I will say looking at the company’s report for the full year and the fourth quarter of 2021, there’s been such a strong recovery, not just from 2020, where travel obviously slowed down to a sudden stop. But another thing I liked about Airbnb is that they provided two-year comparisons, to give investors a clearer view of what that growth really looks like.

For example, in the fourth quarter of 2021, when nights and experiences booked were up 60% year over year compared to the same quarter in 2020, this segment, nights and experiences booked were not were down only 3% from the fourth quarter of 2019. Really robust recovery there. The gross value of bookings actually increased by 32% compared to the fourth quarter of 2019. Revenue increased by approximately 40% compared to the fourth quarter of 2019.

The company actually reported positive net profit in the last quarter of 2021. This was a record net profit. This is something where I have been very happy to see Airbnb continually move towards sustained profitability. It’s something I will definitely watch. What does this bottom line look like here in this last quarter? What kind of guidance do they give for the coming quarters?

I think the recovery has been very strong. I mean obviously a company like Airbnb was going to be hit extremely hard when the pandemic hit, and to see how quickly those measures have recovered, over the course of 2021, I think that’s very encouraging.

To answer Joe’s question, how should an investor view Airbnb, is it a technology platform or is it a travel agency? I think it’s basically a technology platform that caters to the public as a travel agency. Maybe that’s my opinion because I think the way it’s built looks a lot like a technology platform, that’s something the management even said.

I think it has unique competitive advantages over some of these companies, like what? Reserve credits (BKNG 0.03%)for example, because I think the way Airbnb is used is different than some of these big companies, like hotel companies Marriott (MAR 0.36%). In most cases, you don’t necessarily have people booking a Marriott to live and work there for a long time.

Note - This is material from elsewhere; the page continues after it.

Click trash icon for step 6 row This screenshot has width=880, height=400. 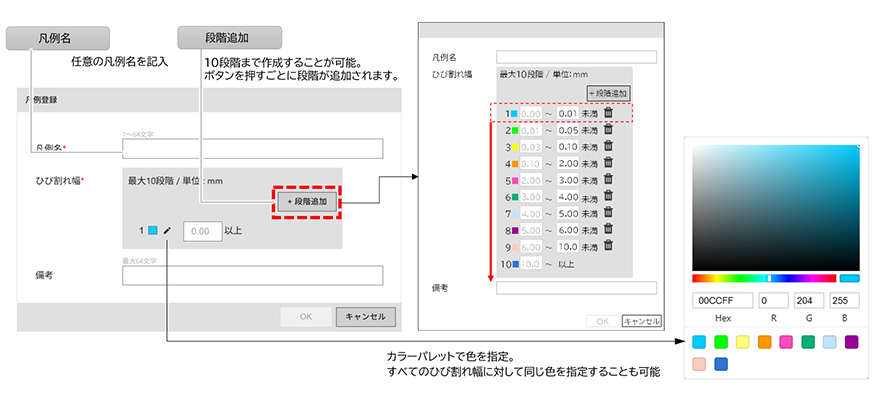[608, 196]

While this cohort of people who live and work or simply book stays of 28 days or more on Airbnb increasingly represents the overall growth of their platform. I think there’s a very specific need that Airbnb addresses while attracting regular vacationers, people who stay for shorter periods. I think that gives it an edge over your traditional travel stock.

Travis Houm: This also relates to their pricing structure and fees. I know Bill Mann had a tweet that went viral over the weekend that talked about how the fees, if you stay one night at an Airbnb, can be really extortionate. It’s a bit intentional I think. I mean, they don’t necessarily want them and their hosts would much rather someone stay a week or a month, than stay a night, have to flip the place, another person stays a night.

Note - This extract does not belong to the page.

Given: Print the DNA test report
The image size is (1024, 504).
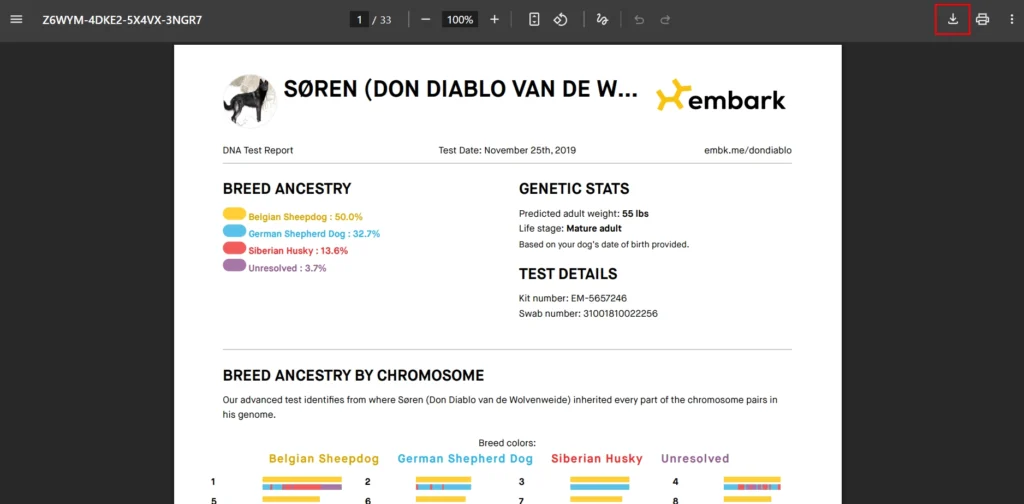Looking at the screenshot, I should click(982, 20).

I think they are much clearer that the clientele is very different. But I agree that it’s a technology platform, especially if you look at it in the case where you have the customers on one side, you have the suppliers on the other, and they’re the choke point in the middle. This is where I’m not going to run into a random client or host on the internet. I have to go through Airbnb, so that’s the definition of a platform.

Travis Hoium has positions in Airbnb, Inc. The Motley Fool has positions in and recommends Airbnb, Inc. and Booking Holdings. The Motley Fool recommends Marriott International and recommends the following options: Long January 2023 $115 calls on Marriott International. The Motley Fool has a disclosure policy.

Comments are closed.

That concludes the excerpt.